I took my quilting between in hand, threaded with some heavy linen thread I had hanging around, and started in.  Within three stitches I knew this was not going to work; the linen thread's way too heavy and coarse for this work.  Ctrl-Z!  The Black Prince's jupon was quilted in silk thread, so OK.  I dug up some silk twist, threaded that up, and started in.  This was going a little bit better, but I wasn't getting anything near the fineness of stitch I was looking for; Saint Janet doesn't mention the stitches-per-inch in her article, but it looks pretty fine on the photos, and modern quilters advise 6 for newbies, 10 for experts.  I was getting three.  And even those were pretty questionable; it isn't just the thickness of the padding to get through, but every time I hit a clump in the cotton, the needle just wasn't going through.  I tried finer needles, I tried my medieval replica needle (IT BENT. fjdkalfjdaldfj); nothing was improving the situation.

At this point I started whining on the Internets, as one does, and received counsel that instead of quilting by running stitch, I would be better served by stab stitch[3].  So I gave that a whirl, only to find, well, let's let the photos speak for themselves:

Front side: uneven but at
least straight lines




Back side: WAT

Because, see, there's nothing holding the top linen layer and the bottom linen layer in alignment with each other; the more so since there is additional play as a result of the padding; so they are migrating all over the place.  And lo, the light came on of OH THIS IS WHY THEY USED A FRAME IN PERIOD.  

Those medieval guys, ya know. Not stupid. Not stupid at all.

I took further counsel with Our Panel Of Experts and found they're both using the same PVC quilting frame for this purpose, and it breaks down tidily enough that it won't be an undue strain on the limited household Lebensraum, AND I think I can also use it in future for silk-painting banners; so this weekend I went out and got me one as well.  As well, I am kindly being delivered a bow this afternoon to try and bow the cotton, so hopefully I shall also have homogenous padding available by the end of the day.  I just have to think through how best to rig the swatch; probably will have to lace it in like you would for an embroidery piece.  (Another thing I've never actually done!  Yay!)

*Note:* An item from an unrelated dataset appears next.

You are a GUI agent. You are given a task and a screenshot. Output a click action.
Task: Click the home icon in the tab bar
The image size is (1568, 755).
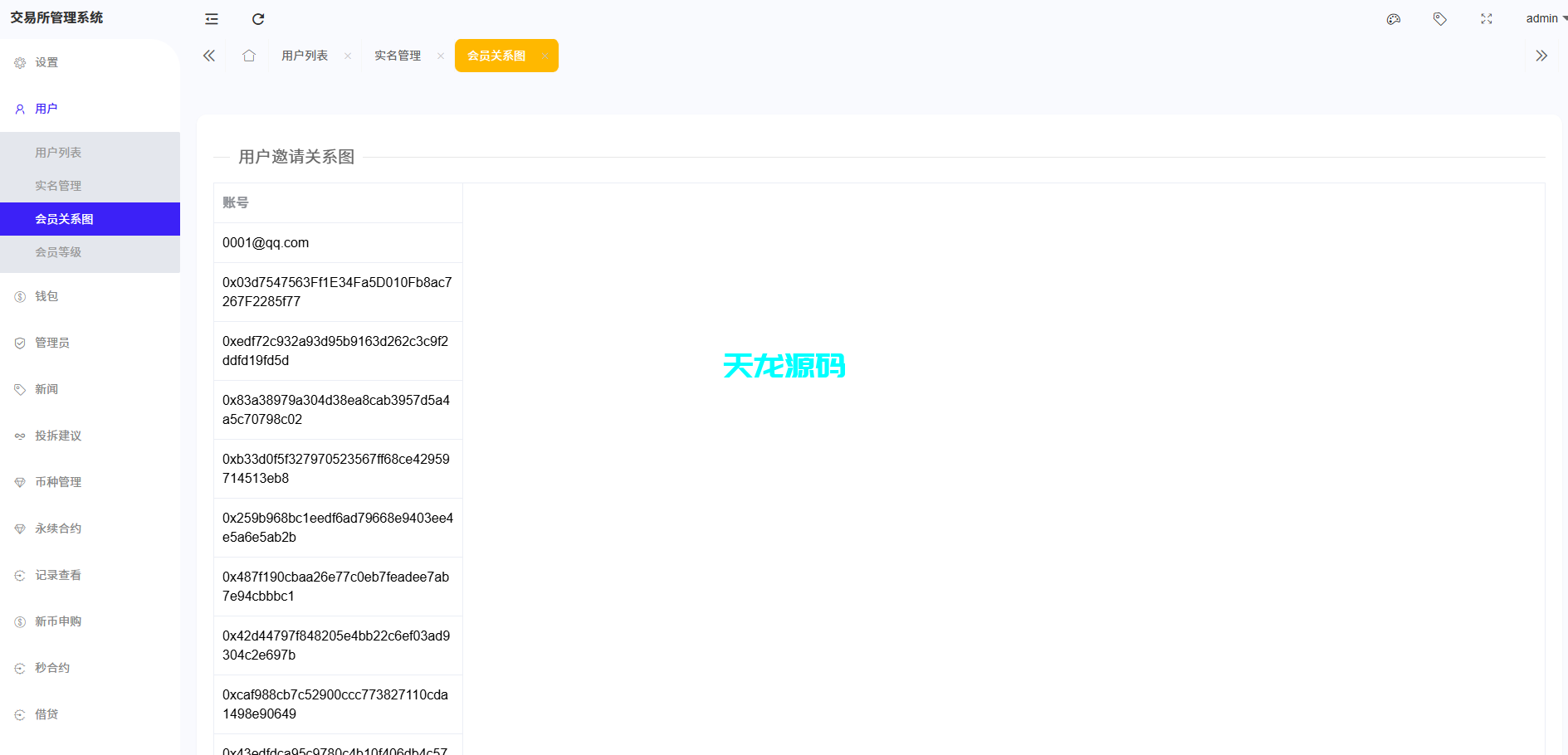point(248,55)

[1] yes, the smart thing would have been to weigh just the stuffings, but that would have required me to have thought of it before I quilted the first piece.
[2] Based on our kitchen digital scale, which only measures in .25oz increments in the first place, so it's not the best/most accurate measure for this purpose.  But there's a limit to how crazy Imma get here.
[3] For the non-textile peeps: Running stitch is the "normal" sewing stitch, where you push the needle up and down several times along your line before pulling the thread through; it is fast and efficient; the key here is that the needle goes through at an angle, which becomes mucky if your piece is thick.  Stab stitch is where you push the needle vertically down through the piece with one hand, and the other hand is below the piece to send the needle vertically back up.  It is SLOW.  I cannot sufficiently emphasize how slow it is.

1 comment:

  1. The Essential Stitches Guides from the Royal School of Needlework have good instructions for how to lace fabric onto a frame.